Data Block Start
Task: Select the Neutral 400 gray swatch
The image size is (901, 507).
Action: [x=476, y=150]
Data Block End
Data Block Start
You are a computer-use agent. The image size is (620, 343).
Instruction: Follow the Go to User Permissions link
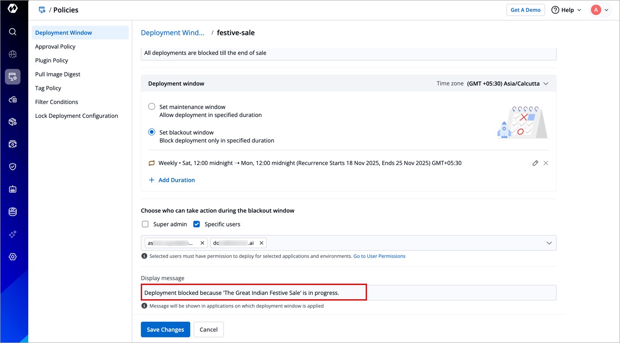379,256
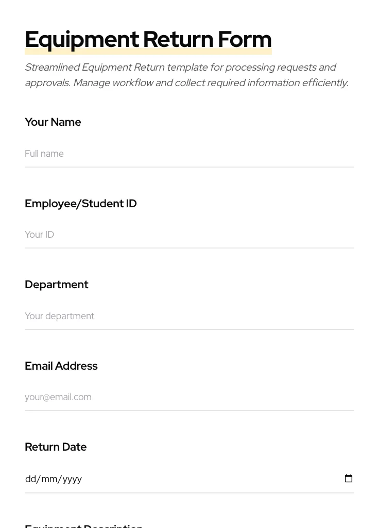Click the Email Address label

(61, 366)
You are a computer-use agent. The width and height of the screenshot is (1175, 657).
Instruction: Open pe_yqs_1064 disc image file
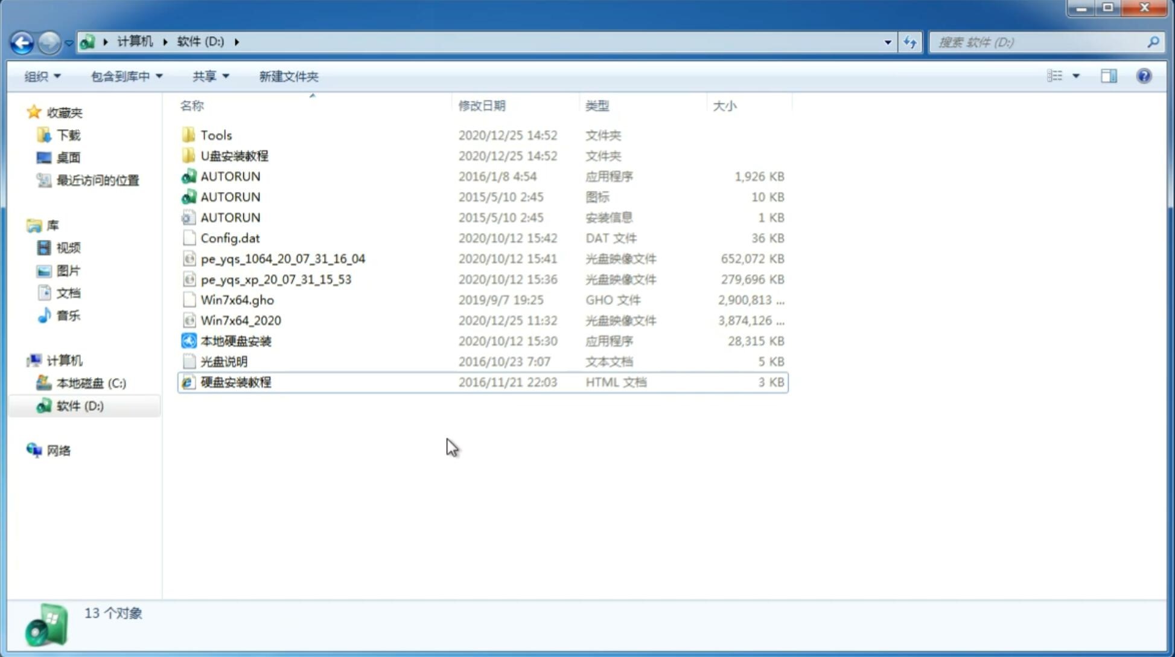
Data Block End
- _About this task_:
Starting at the line with "You are a computer-use agent. The width" and ending at the line with "Instruction: Open pe_yqs_1064 disc image file", print each line of the listing above exactly, with no other lines.

- _Result for this task_:
You are a computer-use agent. The width and height of the screenshot is (1175, 657).
Instruction: Open pe_yqs_1064 disc image file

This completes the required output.